Materials provided START

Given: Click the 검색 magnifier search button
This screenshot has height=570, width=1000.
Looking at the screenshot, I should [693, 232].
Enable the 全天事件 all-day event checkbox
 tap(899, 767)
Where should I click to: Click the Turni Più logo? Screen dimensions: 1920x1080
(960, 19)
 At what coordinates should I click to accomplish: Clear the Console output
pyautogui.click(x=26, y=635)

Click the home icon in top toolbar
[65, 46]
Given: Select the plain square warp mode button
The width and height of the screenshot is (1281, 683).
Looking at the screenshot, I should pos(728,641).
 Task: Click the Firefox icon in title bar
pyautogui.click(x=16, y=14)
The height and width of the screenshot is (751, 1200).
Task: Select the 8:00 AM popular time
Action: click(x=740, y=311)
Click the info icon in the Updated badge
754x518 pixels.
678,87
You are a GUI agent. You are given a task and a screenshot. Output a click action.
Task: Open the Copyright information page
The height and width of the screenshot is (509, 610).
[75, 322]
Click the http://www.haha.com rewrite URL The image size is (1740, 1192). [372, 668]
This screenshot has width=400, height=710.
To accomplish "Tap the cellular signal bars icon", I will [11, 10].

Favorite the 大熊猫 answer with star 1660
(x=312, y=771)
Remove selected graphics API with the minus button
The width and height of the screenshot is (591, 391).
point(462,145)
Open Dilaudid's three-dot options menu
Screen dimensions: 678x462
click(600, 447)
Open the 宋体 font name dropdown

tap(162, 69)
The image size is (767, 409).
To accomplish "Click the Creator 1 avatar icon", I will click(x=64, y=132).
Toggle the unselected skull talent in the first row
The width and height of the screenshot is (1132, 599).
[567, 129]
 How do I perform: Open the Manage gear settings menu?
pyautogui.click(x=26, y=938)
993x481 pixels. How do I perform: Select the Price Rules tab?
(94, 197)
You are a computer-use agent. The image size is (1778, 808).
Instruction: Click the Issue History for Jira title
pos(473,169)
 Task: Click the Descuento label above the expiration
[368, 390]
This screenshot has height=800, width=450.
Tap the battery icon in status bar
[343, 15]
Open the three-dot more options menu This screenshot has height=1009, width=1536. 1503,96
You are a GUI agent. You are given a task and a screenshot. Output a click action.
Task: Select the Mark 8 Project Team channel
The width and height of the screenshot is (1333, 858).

Materials provided END

### What needs to be done
For this exercise, transcribe the whole listing verbatim.

### Answer box
Given: Click the 검색 magnifier search button
This screenshot has height=570, width=1000.
Looking at the screenshot, I should [693, 232].
Enable the 全天事件 all-day event checkbox
 tap(899, 767)
Where should I click to: Click the Turni Più logo? Screen dimensions: 1920x1080
(960, 19)
 At what coordinates should I click to accomplish: Clear the Console output
pyautogui.click(x=26, y=635)

Click the home icon in top toolbar
[65, 46]
Given: Select the plain square warp mode button
The width and height of the screenshot is (1281, 683).
Looking at the screenshot, I should pos(728,641).
 Task: Click the Firefox icon in title bar
pyautogui.click(x=16, y=14)
The height and width of the screenshot is (751, 1200).
Task: Select the 8:00 AM popular time
Action: click(x=740, y=311)
Click the info icon in the Updated badge
754x518 pixels.
678,87
You are a GUI agent. You are given a task and a screenshot. Output a click action.
Task: Open the Copyright information page
The height and width of the screenshot is (509, 610).
[75, 322]
Click the http://www.haha.com rewrite URL The image size is (1740, 1192). [372, 668]
This screenshot has width=400, height=710.
To accomplish "Tap the cellular signal bars icon", I will [11, 10].

Favorite the 大熊猫 answer with star 1660
(x=312, y=771)
Remove selected graphics API with the minus button
The width and height of the screenshot is (591, 391).
point(462,145)
Open Dilaudid's three-dot options menu
Screen dimensions: 678x462
click(600, 447)
Open the 宋体 font name dropdown

tap(162, 69)
The image size is (767, 409).
To accomplish "Click the Creator 1 avatar icon", I will click(x=64, y=132).
Toggle the unselected skull talent in the first row
The width and height of the screenshot is (1132, 599).
[567, 129]
 How do I perform: Open the Manage gear settings menu?
pyautogui.click(x=26, y=938)
993x481 pixels. How do I perform: Select the Price Rules tab?
(94, 197)
You are a computer-use agent. The image size is (1778, 808).
Instruction: Click the Issue History for Jira title
pos(473,169)
 Task: Click the Descuento label above the expiration
[368, 390]
This screenshot has height=800, width=450.
Tap the battery icon in status bar
[343, 15]
Open the three-dot more options menu This screenshot has height=1009, width=1536. 1503,96
You are a GUI agent. You are given a task and a screenshot. Output a click action.
Task: Select the Mark 8 Project Team channel
The width and height of the screenshot is (1333, 858).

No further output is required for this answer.